There are several confidence values, and typically one is attached to each piece of information. The expectation is for the application to use a piece of information only if its confidence is high enough. When the confidence high, using the sense information in an index is appropriate. When the confidence is too low, the indexing should probably fall back on word matching (i.e. equivalent to matching all possible senses). Different confidence thresholds can be used depending on the application’s objective (e.g. improving precision vs. improving recall).

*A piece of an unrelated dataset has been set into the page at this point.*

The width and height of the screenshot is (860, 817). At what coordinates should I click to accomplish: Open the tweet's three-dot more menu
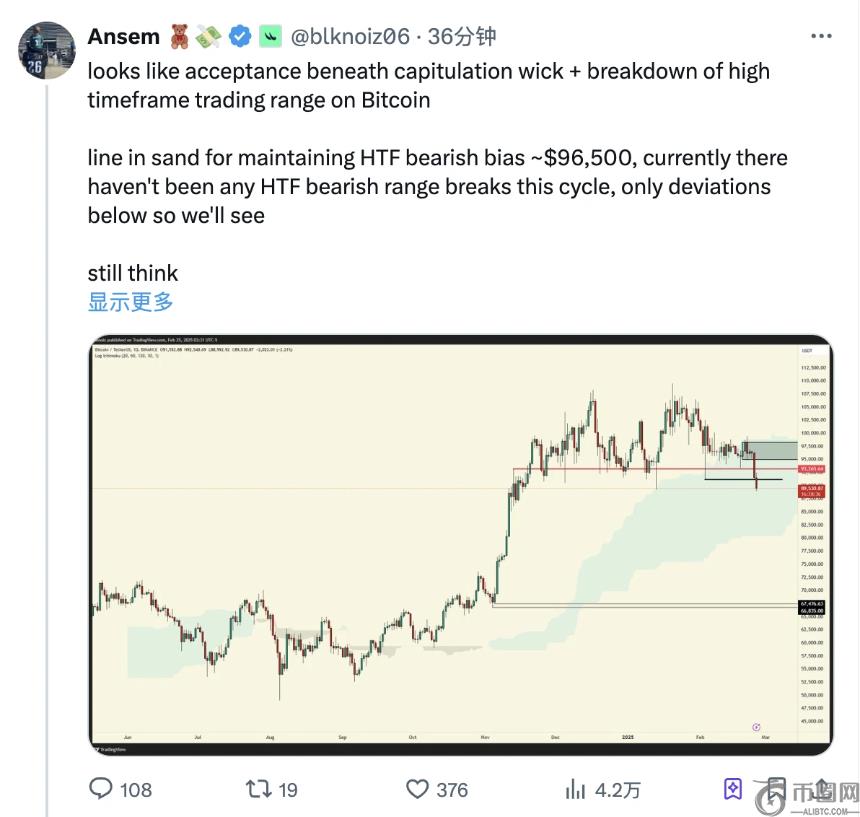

Such thresholds could even be adjusted dynamically within an application (e.g. more relaxed thresholds if very few results are found, and much tighter thresholds when many possible results are found).

Collapsed Senses

The named entity (NE) recognizer uses several strategies to eliminate senses that match the surface text but are not related to the document. Nevertheless, the system sometimes ends up with several named entities with the same “subtype” (i.e. named entities that have the same narrow set of properties, such as several songs with the same title or two persons with the same name). For  WSD purposes, they are all replaced with a single dynamic NE encompassing all the remaining senses. These remaining senses are available as the "collapsed" members of the collapsed dynamic NE. An application such as an index might include them because they were the remaining candidates. The index should also include the dynamic NE. A collapsed sense is typically interpreted as “any of the specific collapsed senses and any unknown sense with the same properties.”

Constituent Senses

These are the senses that are combined to form a long compositional dynamic NE. For example, the NE “Union of SteelWorkers” would be composed of the constituent sensekeys “union/N1, steel_worker/N1”. Applications should consider both the constituent senses as well as the dynamic NE, as they are useful for matching, and they explain the compositional semantics of multi-word expressions. This also resolves the endless debate over whether a particular set of words should be grouped together, which is obviously true for “coffee table”, but less obvious for “desk lamp”.

Search Synonyms

The search synonyms are "equivalent" senses generated dynamically by altering the matched surface text. Some of these changes are simple (e.g. reversing first and last name for a person) and some are much more complicated. Synonyms are generated for dynamic NEs as well as Language Graph NEs. Many Language Graph NEs already have alternate sensekeys added during the population of the Language Graph. However, the additional search synonym forms are less reliable, and are used only in a local document context.

Dependency Relationships

The output includes the grammatical dependencies extracted from the parse of each sentence. For “bag of words” type text (e.g. queries), dependencies are normally less reliable. But for documents (or queries with good syntax) they are more reliable.